ACTIVITY -
State the count of lines in this material that hold the string "Home" and add nothing.

RECORDS -
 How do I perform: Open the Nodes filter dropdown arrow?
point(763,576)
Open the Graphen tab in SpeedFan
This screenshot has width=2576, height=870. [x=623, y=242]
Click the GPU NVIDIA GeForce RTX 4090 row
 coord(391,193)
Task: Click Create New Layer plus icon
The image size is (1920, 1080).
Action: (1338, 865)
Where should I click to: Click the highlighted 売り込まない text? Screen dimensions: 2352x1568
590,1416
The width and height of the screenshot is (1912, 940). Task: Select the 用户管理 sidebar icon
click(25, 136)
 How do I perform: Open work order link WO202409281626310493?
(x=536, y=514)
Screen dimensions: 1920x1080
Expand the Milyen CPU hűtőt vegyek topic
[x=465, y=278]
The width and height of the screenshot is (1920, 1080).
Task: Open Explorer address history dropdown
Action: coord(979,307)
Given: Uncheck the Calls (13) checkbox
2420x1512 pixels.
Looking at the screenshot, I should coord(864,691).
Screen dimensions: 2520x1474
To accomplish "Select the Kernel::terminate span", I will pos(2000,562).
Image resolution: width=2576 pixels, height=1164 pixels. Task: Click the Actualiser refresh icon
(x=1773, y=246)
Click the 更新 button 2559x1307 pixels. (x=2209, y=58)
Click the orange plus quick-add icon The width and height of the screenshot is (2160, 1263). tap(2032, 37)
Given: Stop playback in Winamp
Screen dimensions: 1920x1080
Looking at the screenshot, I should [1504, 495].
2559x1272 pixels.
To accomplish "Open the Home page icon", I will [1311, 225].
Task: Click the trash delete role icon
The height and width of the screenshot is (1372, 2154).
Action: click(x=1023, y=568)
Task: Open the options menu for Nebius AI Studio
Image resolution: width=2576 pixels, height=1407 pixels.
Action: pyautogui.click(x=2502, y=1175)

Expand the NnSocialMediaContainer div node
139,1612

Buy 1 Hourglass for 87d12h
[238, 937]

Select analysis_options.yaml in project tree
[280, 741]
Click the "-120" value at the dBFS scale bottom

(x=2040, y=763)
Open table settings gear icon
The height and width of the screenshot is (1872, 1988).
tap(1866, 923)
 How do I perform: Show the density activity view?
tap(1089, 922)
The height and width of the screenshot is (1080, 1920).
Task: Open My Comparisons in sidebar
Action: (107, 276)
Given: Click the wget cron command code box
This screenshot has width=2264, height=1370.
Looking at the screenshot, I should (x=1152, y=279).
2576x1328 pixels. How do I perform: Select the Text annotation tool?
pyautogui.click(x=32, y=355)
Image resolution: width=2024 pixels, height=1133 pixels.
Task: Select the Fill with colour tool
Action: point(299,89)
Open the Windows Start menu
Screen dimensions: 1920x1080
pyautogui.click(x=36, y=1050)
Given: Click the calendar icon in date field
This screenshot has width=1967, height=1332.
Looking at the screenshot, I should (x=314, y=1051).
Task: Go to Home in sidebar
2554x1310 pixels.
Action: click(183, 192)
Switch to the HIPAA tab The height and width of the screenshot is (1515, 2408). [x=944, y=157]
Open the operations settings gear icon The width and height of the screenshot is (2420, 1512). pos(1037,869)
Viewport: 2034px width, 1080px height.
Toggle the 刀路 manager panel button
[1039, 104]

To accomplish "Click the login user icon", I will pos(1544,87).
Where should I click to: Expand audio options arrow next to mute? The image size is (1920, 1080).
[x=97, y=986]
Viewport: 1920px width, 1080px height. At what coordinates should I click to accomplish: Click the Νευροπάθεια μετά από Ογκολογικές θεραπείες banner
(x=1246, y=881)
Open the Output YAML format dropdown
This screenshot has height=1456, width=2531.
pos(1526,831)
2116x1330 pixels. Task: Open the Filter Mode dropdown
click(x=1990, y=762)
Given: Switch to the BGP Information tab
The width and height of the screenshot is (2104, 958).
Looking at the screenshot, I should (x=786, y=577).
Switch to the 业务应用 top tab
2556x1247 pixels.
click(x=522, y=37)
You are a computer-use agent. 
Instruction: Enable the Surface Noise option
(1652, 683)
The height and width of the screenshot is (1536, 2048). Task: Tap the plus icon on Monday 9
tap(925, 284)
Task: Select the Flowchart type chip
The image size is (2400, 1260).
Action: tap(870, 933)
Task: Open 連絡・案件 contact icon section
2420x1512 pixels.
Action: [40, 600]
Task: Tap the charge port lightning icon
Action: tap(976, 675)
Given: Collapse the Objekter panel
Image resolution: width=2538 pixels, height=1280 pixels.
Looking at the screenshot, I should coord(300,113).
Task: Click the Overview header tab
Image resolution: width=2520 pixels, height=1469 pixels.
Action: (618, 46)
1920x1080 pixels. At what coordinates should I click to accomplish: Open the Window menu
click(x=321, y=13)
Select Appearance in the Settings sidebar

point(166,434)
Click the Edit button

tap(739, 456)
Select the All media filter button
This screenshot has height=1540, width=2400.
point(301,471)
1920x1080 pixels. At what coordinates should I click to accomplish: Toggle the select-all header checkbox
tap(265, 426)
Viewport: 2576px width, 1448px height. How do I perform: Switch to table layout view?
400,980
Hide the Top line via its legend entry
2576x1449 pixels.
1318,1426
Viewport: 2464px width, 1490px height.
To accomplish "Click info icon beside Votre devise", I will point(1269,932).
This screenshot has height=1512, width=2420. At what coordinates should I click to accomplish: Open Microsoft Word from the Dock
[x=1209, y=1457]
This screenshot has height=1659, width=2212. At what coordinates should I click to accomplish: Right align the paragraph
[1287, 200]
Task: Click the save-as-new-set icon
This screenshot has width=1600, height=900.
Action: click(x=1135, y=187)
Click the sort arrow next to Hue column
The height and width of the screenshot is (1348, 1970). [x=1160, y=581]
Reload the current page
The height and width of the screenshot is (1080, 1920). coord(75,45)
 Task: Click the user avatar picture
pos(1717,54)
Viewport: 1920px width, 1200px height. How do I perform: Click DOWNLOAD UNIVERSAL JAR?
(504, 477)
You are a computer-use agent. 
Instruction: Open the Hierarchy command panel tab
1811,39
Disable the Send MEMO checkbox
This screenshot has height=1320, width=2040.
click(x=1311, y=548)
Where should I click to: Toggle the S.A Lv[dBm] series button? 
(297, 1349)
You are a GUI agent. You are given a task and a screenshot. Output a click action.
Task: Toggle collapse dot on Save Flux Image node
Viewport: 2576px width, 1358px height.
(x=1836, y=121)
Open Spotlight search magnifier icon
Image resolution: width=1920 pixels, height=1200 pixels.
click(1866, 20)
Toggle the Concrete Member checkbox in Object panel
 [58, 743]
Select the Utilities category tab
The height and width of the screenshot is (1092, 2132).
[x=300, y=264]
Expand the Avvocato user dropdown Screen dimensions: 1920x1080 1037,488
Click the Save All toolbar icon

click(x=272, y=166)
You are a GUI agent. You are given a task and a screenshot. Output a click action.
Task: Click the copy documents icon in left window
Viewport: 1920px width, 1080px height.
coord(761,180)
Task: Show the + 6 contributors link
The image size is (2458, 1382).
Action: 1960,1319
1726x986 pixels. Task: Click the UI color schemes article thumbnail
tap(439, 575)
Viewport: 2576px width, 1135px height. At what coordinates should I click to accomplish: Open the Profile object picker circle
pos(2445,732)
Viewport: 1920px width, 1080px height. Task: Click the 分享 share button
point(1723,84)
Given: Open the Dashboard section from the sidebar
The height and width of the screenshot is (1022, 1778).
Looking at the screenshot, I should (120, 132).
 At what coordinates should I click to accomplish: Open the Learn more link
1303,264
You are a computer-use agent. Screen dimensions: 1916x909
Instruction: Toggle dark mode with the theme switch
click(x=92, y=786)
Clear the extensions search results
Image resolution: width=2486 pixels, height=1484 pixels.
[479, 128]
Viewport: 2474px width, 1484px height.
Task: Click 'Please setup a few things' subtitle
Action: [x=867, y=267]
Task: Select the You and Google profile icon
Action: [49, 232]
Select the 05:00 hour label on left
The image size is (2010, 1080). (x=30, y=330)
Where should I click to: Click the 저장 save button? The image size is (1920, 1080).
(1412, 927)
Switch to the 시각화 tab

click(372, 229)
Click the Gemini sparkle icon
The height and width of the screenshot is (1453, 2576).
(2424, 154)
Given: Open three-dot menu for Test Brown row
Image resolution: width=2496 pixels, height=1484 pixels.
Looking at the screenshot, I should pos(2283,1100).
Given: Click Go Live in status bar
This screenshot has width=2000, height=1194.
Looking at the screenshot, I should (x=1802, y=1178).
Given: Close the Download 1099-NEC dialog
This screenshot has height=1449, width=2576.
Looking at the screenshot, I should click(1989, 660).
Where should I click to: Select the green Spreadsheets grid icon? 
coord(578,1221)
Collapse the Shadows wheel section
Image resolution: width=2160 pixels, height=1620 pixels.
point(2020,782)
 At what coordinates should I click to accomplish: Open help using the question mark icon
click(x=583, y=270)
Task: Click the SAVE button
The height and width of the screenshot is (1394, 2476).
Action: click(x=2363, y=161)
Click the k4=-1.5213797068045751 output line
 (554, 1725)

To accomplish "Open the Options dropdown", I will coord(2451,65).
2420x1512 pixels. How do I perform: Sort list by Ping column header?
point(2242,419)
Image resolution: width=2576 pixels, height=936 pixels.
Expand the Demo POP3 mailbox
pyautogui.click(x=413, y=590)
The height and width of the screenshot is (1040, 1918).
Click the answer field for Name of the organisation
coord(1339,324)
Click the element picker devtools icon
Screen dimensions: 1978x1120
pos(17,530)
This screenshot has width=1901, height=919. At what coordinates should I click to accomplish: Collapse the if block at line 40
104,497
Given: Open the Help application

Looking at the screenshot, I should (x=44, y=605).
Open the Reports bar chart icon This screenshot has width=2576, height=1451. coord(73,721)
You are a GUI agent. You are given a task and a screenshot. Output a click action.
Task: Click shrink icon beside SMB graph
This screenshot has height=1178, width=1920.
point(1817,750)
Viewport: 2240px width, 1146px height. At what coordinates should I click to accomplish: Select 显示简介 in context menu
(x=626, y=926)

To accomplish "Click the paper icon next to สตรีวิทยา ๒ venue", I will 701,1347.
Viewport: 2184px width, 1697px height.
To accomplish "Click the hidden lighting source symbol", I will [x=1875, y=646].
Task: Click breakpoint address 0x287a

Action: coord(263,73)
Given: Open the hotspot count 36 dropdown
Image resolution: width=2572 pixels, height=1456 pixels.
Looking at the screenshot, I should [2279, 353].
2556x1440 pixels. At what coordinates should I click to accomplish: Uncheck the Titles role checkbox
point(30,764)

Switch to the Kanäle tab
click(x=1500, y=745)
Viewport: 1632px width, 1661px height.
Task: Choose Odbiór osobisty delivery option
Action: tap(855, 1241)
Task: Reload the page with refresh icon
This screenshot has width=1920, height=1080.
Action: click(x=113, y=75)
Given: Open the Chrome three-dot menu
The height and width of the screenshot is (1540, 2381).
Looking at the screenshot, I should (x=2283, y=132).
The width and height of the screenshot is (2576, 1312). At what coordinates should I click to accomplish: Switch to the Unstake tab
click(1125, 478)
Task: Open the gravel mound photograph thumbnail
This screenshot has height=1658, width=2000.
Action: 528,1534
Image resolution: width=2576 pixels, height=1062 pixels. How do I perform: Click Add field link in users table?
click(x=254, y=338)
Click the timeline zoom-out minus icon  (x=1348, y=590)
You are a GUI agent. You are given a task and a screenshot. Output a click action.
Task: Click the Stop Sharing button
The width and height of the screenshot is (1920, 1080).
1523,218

SOLUTION TO THE EXERCISE -
2